Transportasi tetap sangat berpusat pada Budapest, tempat rute jalan dan rel nasional bertemu sebelum menyebar menuju Austria dan Slovakia, Balkan, Rumania, serta Ukraina. KSH mencatat 32,708 kilometer jalan umum nasional pada 2025 dan panjang konstruksi rel berlebar standar sebesar 7,396 kilometer, dengan sekitar 7,353 kilometer beroperasi. Jalan tol memperkuat sumbu Wina–Budapest dan koneksi menuju kota regional serta pasar negara tetangga, tetapi aksesibilitas tetap kurang merata di kawasan pedesaan pinggiran. Danube merupakan rute transportasi domestik sekaligus bagian dari sistem jalur air pedalaman Rhein–Main–Danube yang menghubungkan Hungaria dengan koridor perdagangan Laut Utara dan Laut Hitam. Bandara Internasional Budapest Ferenc Liszt adalah gerbang udara internasional dominan, dengan Debrecen menjalankan peran regional yang lebih kecil. Pasokan listrik menggabungkan pembangkit nuklir Paks dengan gas alam, pembangkitan surya yang berkembang cepat, dan sumber lainnya; KSH melaporkan produksi listrik surya pada 2025, sekitar 4.5 kali tingkat lima tahun sebelumnya. Gas masih memiliki bobot besar dalam neraca energi, sehingga rute impor dan interkonektor menjadi penting secara strategis.
Pentingnya Hungaria secara regional berasal dari posisinya di persimpangan Eropa Tengah, cekungan Danube, dan rute menuju Eropa tenggara serta timur.
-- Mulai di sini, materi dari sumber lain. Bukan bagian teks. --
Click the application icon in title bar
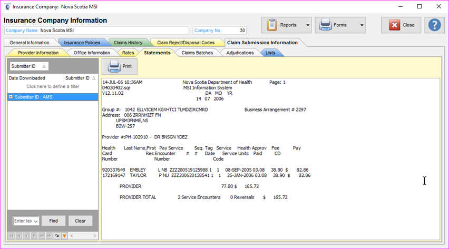The width and height of the screenshot is (449, 249). pos(7,6)
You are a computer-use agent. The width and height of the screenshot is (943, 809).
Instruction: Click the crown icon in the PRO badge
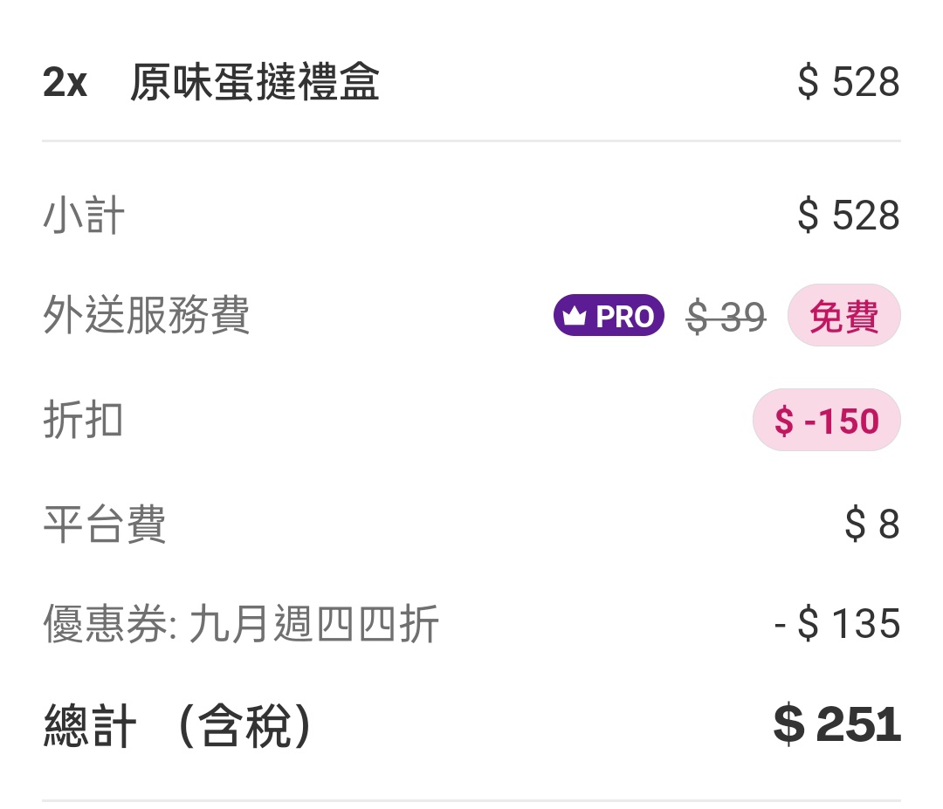pyautogui.click(x=574, y=317)
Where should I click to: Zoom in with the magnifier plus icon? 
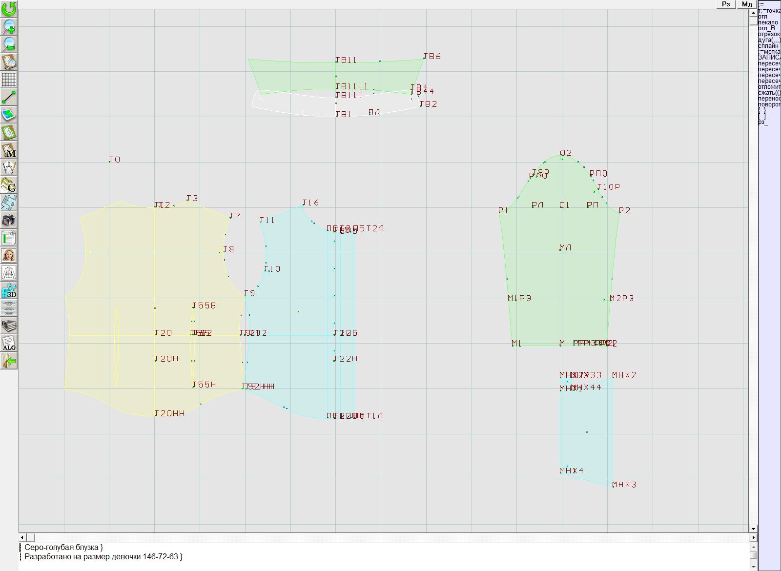coord(9,26)
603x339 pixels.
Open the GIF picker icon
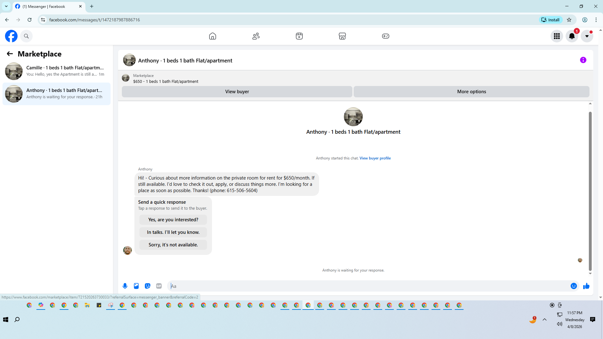pos(159,286)
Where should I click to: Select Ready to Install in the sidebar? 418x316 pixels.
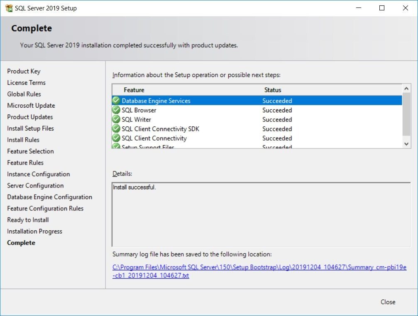coord(27,220)
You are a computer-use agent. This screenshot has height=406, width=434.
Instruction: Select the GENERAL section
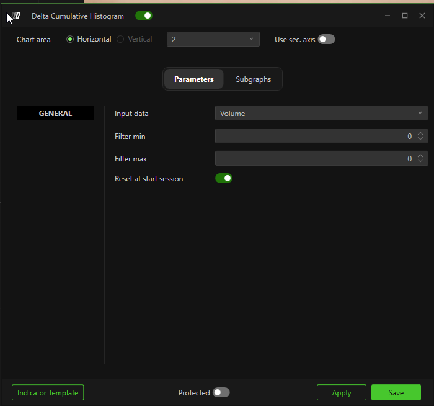pyautogui.click(x=55, y=114)
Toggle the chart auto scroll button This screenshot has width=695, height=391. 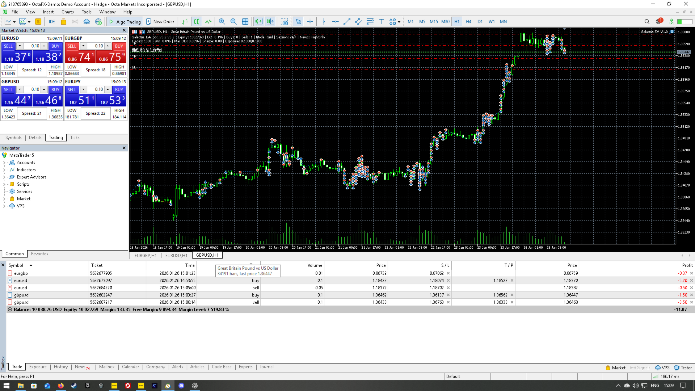click(258, 22)
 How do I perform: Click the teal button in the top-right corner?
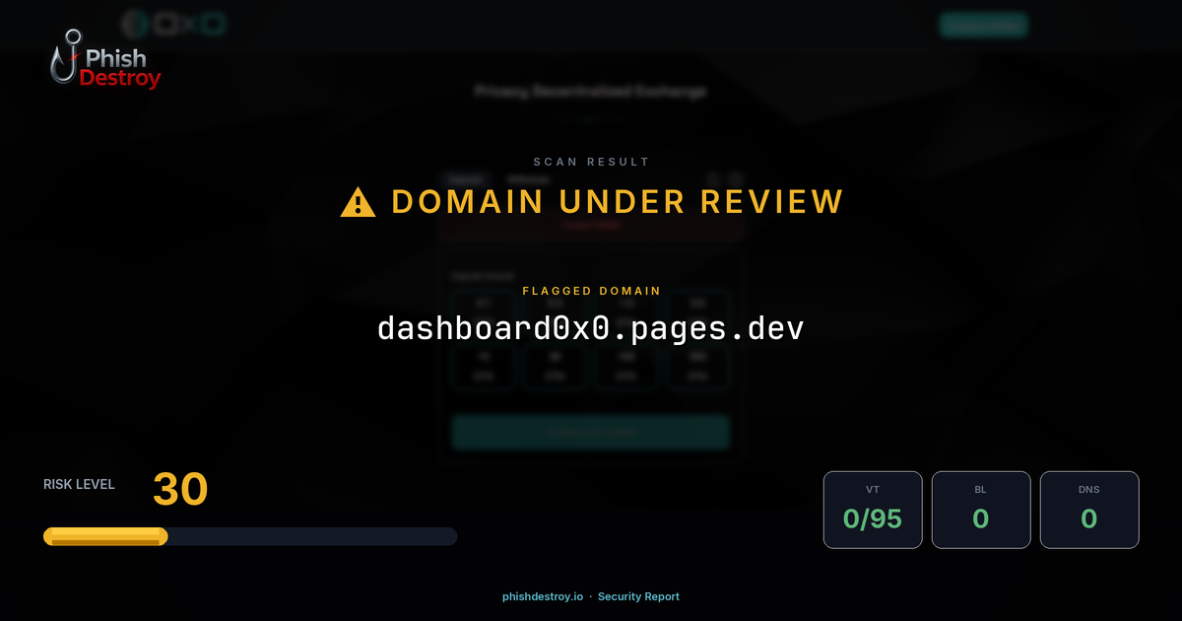coord(983,25)
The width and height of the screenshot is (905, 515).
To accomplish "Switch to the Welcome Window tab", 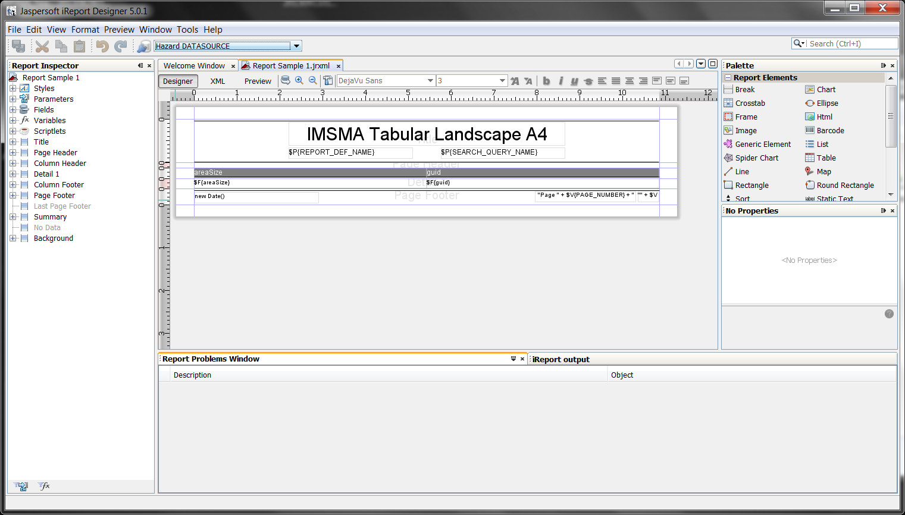I will (x=194, y=66).
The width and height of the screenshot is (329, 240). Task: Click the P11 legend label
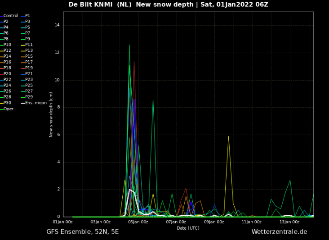coord(29,45)
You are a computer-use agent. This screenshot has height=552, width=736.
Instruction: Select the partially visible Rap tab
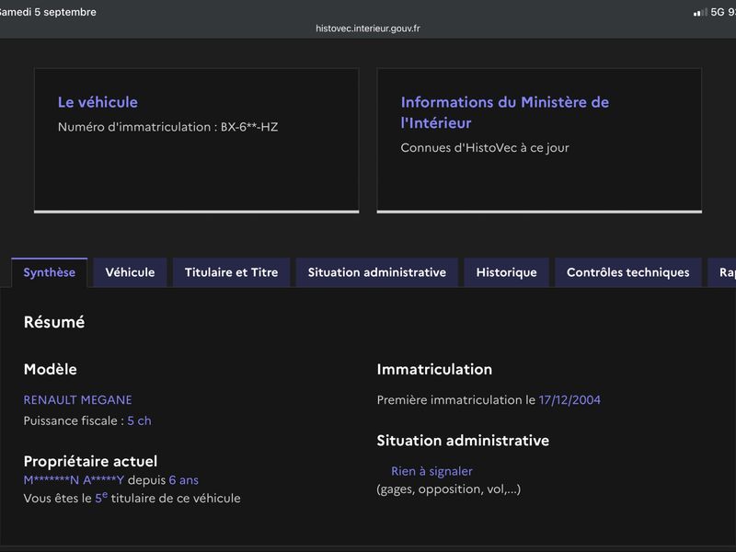coord(722,272)
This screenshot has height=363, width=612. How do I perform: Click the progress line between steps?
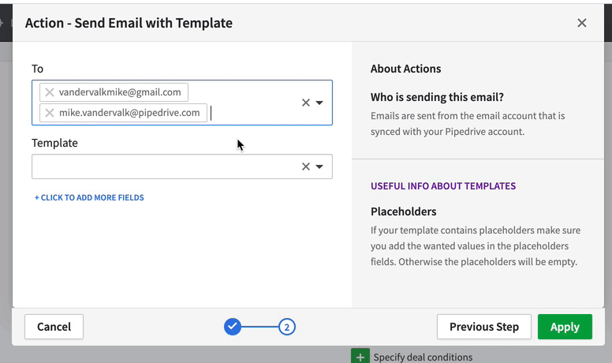(260, 327)
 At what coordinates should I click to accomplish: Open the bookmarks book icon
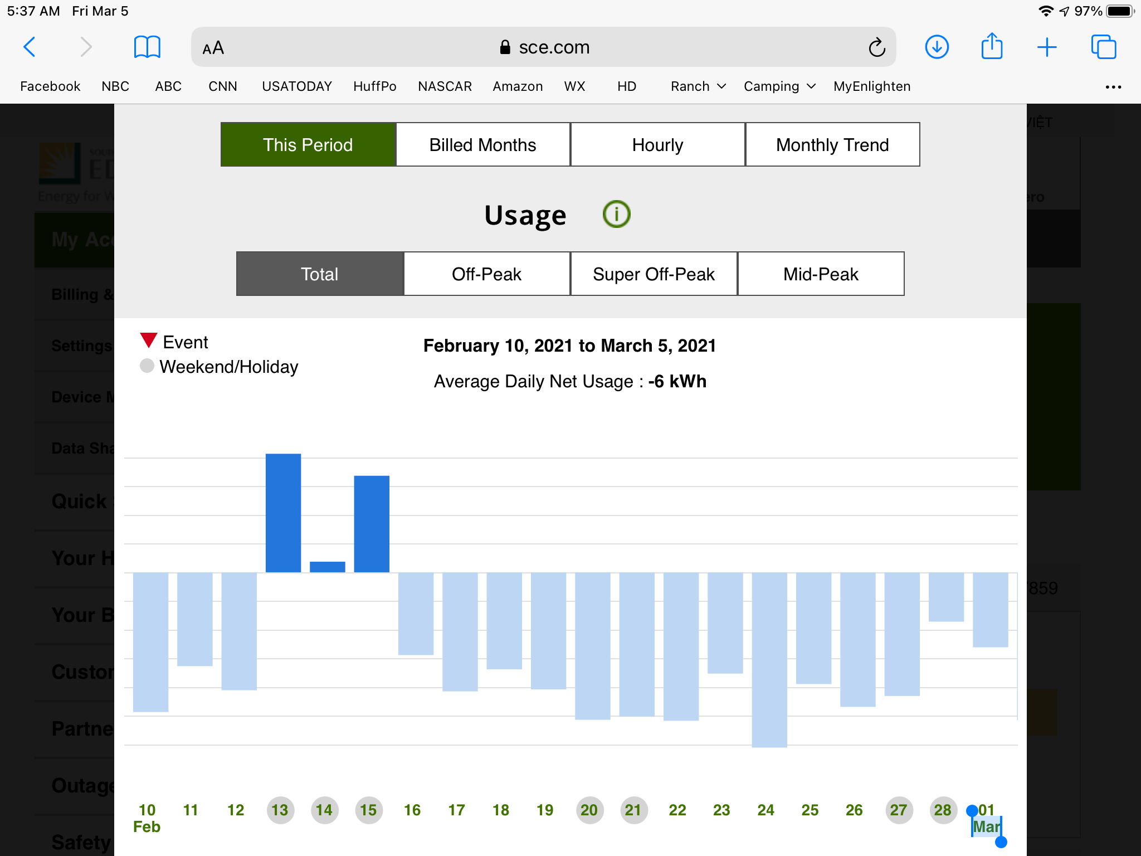[147, 47]
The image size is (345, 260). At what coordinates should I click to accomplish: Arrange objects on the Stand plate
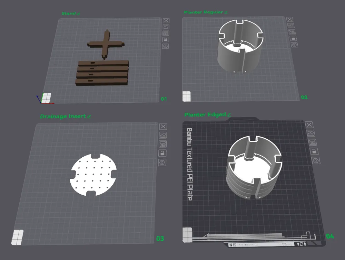[x=166, y=33]
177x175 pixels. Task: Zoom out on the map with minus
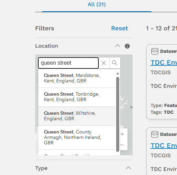122,145
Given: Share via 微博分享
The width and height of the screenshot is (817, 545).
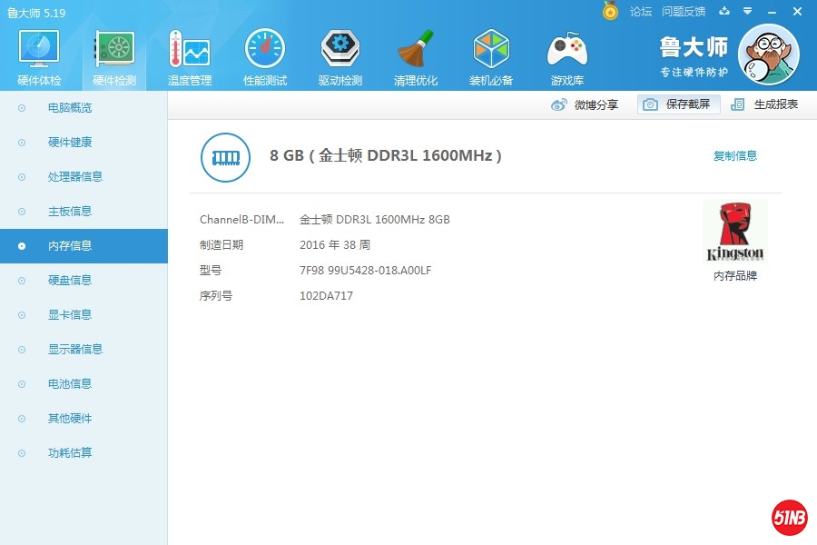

Keanggotaan dalam pasar tunggal UE, kawasan Schengen, dan NATO menambatkannya pada struktur Euro-Atlantik, sementara penggunaan forint alih-alih euro mempertahankan kerangka moneter tersendiri. Koneksi jalan, rel, pipa, dan sungai membuat pasar UE negara tetangga serta Balkan Barat secara langsung relevan bagi perdagangan dan keamanan energi, sementara komunitas berbahasa Hungaria di luar perbatasan memberi hubungan dengan negara sekitar dimensi historis yang terus bertahan. Peluang jangka menengah terletak pada manufaktur bernilai lebih tinggi, jasa intensif riset, energi terbarukan, dan logistik, tetapi penuaan penduduk, lemahnya investasi baru-baru ini, tekanan fiskal, ketimpangan regional, serta ketergantungan pada permintaan industri eksternal dan energi impor membatasinya. Risiko kekeringan dan banjir yang berulang juga menuntut agar pengelolaan air diperlakukan sebagai infrastruktur ekonomi. Karena itu, bobot regional Hungaria akan bergantung pada seberapa efektif negara ini mengubah lokasi sentral dan kapasitas industrinya menjadi peningkatan produktivitas yang lebih tangguh dan tersebar luas.